Hamrick suggests euthanizing and burying trapped pigs or dressing them for meat. Wild pigs can carry diseases that are transmissible to humans and other animals, so safe handling is important.
"Whether hunting or trapping, it's important to take proper precautions when working with wild pigs," Hamrick said. "Always wear latex or vinyl gloves and don't touch your eyes, nose, mouth or open wounds.
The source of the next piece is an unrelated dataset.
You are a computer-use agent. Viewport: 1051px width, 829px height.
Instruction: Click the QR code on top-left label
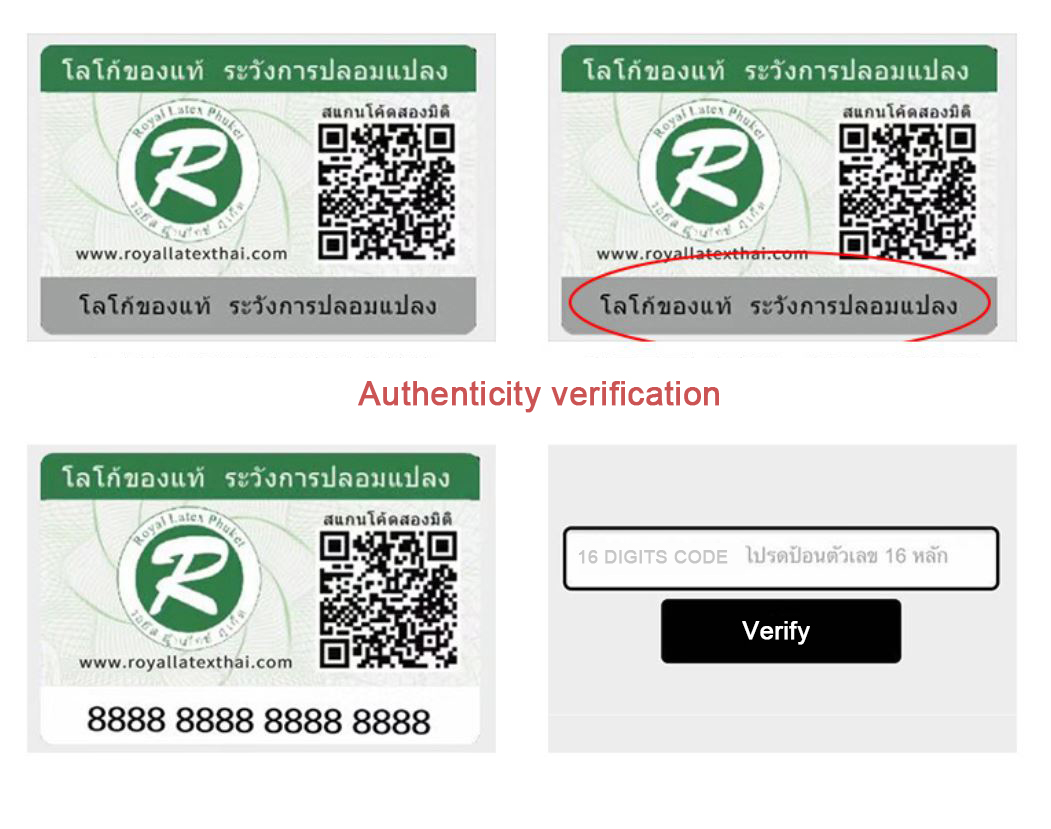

If the pigs will be eaten, it is important to clean them properly and cook them well."
Wildlife experts estimate the economic impact of wild pig damage and control is $1.5 billion per year nationwide.
"That is a conservative estimate," said Marina Denny, a research associate with the MSU Forest and Wildlife Research Center who is studying the economic impact of wild pig damage in Mississippi.
Denny will survey landowners and farmers in the state to get specific information about the costs associated with damage to crops, forestland, pastures, farm structures and other property.
"The information we gather can also help us at MSU determine better management practices by focusing our research and outreach efforts," Denny said. "We will also be able to provide lawmakers with concrete information that can help them decide how to legislate control methods."
The study is made possible through a two-year grant from the Land, Water and Timber Resources Board of the Mississippi Department of Agriculture, with support from the MSU Extension Service.